Eritrean troops have launched a full-scale offensive in Ethiopia's Tigray region, a spokesman for the Tigrayan rebel group, the TPLF, has said.
A US envoy said the US was aware of Eritrean troops crossing into Tigray, and condemned it.
The Eritrean and Ethiopian governments have not yet commented on the claims.
If Eritrea's offensive against the rebels is confirmed, it will mark an escalation following the collapse of a five-month truce last month.
Conflict first broke out in November 2020 following a massive fall-out between Ethiopia's Prime Minister Abiy Ahmed and the Tigray People's Liberation Front (TPLF), which controls the region.
Eritrea intervened on the side of the Ethiopian military, but it reportedly withdrew most of its troops last year.
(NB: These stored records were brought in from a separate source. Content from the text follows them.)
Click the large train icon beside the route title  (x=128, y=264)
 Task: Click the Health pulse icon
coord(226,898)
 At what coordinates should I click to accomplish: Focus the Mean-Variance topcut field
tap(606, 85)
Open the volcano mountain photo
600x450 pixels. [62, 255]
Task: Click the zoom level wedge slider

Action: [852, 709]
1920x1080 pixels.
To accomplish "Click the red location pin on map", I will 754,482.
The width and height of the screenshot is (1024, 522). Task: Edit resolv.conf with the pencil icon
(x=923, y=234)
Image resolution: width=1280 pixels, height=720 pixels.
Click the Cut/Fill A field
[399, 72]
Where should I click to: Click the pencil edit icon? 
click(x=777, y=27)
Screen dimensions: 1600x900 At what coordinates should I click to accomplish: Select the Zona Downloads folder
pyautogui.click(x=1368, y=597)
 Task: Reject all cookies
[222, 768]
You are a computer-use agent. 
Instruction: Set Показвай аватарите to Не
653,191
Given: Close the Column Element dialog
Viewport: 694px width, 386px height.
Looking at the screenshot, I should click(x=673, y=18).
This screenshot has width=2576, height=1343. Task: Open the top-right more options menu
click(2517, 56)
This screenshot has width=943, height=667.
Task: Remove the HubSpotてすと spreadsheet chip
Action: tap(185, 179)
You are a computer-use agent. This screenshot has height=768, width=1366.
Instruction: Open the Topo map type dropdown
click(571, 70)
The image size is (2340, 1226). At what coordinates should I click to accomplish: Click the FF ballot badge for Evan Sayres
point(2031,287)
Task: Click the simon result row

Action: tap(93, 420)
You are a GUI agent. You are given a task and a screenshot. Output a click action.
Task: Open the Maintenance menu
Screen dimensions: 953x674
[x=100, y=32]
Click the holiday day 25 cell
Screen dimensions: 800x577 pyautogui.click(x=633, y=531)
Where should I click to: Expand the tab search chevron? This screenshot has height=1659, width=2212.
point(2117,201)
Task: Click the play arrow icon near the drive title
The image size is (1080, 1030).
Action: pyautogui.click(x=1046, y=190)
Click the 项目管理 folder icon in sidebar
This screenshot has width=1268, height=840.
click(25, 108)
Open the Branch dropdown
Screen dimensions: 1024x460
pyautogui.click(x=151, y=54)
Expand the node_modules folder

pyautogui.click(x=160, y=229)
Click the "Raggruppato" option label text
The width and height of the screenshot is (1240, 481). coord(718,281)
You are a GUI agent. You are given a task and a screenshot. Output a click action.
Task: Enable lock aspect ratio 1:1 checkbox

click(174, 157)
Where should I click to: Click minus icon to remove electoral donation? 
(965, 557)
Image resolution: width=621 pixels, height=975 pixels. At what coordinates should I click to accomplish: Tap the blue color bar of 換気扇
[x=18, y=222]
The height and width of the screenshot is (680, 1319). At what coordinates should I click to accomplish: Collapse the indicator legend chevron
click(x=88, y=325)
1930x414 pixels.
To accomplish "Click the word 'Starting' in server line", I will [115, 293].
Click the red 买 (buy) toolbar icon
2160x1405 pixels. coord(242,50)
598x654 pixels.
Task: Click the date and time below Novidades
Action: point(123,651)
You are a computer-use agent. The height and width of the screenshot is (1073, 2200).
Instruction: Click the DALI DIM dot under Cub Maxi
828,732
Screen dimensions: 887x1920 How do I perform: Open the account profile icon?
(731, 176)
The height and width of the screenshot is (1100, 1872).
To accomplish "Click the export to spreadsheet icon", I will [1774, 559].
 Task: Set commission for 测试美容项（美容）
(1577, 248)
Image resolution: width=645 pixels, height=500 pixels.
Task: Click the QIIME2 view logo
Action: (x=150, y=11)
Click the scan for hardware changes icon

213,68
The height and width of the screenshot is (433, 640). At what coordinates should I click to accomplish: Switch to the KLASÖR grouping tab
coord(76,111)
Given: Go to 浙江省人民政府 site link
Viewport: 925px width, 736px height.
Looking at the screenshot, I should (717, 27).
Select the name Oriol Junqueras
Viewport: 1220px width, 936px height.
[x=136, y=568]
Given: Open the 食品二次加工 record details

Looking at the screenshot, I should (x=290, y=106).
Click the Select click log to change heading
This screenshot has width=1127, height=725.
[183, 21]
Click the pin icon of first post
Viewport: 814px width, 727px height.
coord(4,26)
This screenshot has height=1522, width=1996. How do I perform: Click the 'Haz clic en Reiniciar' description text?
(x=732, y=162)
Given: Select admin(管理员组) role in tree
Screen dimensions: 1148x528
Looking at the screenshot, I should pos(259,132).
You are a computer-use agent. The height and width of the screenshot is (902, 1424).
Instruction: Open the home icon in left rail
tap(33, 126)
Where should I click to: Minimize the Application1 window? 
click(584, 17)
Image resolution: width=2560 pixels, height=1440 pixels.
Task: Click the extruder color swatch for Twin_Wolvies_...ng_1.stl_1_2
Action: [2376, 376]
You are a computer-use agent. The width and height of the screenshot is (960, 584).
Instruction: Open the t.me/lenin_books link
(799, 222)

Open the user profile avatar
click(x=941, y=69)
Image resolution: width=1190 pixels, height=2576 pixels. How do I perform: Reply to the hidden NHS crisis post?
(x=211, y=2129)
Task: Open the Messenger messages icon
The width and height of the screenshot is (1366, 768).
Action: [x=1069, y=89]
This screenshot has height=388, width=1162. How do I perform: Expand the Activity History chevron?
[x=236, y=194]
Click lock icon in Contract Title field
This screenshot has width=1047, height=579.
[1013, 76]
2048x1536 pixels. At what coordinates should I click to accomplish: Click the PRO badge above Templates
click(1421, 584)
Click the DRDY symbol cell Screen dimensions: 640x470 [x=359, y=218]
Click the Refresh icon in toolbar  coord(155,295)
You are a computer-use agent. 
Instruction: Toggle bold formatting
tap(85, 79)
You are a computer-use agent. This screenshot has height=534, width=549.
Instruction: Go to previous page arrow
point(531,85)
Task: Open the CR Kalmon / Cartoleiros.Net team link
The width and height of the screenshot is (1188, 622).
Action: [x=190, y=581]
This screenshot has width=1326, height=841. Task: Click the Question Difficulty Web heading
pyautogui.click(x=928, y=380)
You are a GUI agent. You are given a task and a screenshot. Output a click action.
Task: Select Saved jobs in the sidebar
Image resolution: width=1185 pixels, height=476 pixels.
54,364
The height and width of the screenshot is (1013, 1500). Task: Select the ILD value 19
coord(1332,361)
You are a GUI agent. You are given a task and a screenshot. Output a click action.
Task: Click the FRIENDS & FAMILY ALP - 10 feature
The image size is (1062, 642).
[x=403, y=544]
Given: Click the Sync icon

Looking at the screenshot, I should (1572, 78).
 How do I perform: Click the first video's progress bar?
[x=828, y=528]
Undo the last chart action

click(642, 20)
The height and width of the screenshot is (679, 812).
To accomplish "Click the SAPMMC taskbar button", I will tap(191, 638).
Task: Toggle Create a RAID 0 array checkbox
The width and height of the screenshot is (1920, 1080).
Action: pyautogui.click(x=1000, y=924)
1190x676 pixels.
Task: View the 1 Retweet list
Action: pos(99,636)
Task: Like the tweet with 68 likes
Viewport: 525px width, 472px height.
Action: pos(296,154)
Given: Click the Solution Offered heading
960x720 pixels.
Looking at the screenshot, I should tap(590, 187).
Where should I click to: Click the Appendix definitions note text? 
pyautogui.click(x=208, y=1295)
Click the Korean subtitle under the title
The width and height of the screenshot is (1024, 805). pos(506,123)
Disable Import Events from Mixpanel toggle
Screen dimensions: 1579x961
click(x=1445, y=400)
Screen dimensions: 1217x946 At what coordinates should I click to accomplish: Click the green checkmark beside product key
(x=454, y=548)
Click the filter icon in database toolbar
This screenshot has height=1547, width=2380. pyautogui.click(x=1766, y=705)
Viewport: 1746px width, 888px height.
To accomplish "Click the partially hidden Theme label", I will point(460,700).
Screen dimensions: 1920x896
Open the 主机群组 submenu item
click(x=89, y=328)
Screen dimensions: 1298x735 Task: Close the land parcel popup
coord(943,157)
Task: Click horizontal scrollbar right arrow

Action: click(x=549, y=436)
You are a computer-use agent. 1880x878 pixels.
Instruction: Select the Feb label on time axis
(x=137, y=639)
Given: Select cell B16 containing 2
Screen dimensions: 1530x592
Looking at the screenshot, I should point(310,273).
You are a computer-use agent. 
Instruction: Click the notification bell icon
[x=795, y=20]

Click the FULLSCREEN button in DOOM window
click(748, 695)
On Tuesday, TPLF spokesman Getachew Reda said heavy fighting was taking place in several areas along the Tigray-Eritrea border.
"Eritrea is deploying its entire army as well as reservists. Our forces are heroically defending their positions," he said in a tweet, adding that Ethiopian troops were also taking part in the offensive.
The US envoy to the region, Mike Hammer, said the US had been tracking Eritrean troop movements across the border.
"They're extremely concerning and we condemn it. The presence of Eritrean troops in Ethiopia only serves to complicate matters, and inflame an already tragic situation," he said.
Thousands of people have been killed and millions have been displaced in the conflict.
Access to Tigray is heavily restricted and it is difficult to get independent confirmation of the fighting.
Two aid workers told the Reuters news agency there was intense fighting on the border but could not confirm if Eritrean troops had crossed into Tigray.
Last week, BBC Tigrinya reported that Eritrea was mobilising military reservists to bolster its army.
Mobilisation notices were distributed in the capital Asmara, the second-largest city, Keren, the western town of Tessenai and other areas, witnesses said.
However, Eritrea's Information Minister Yemane Gebremeskel said that a "tiny number" of reservists had been called up, denying that the entire population had been mobilised.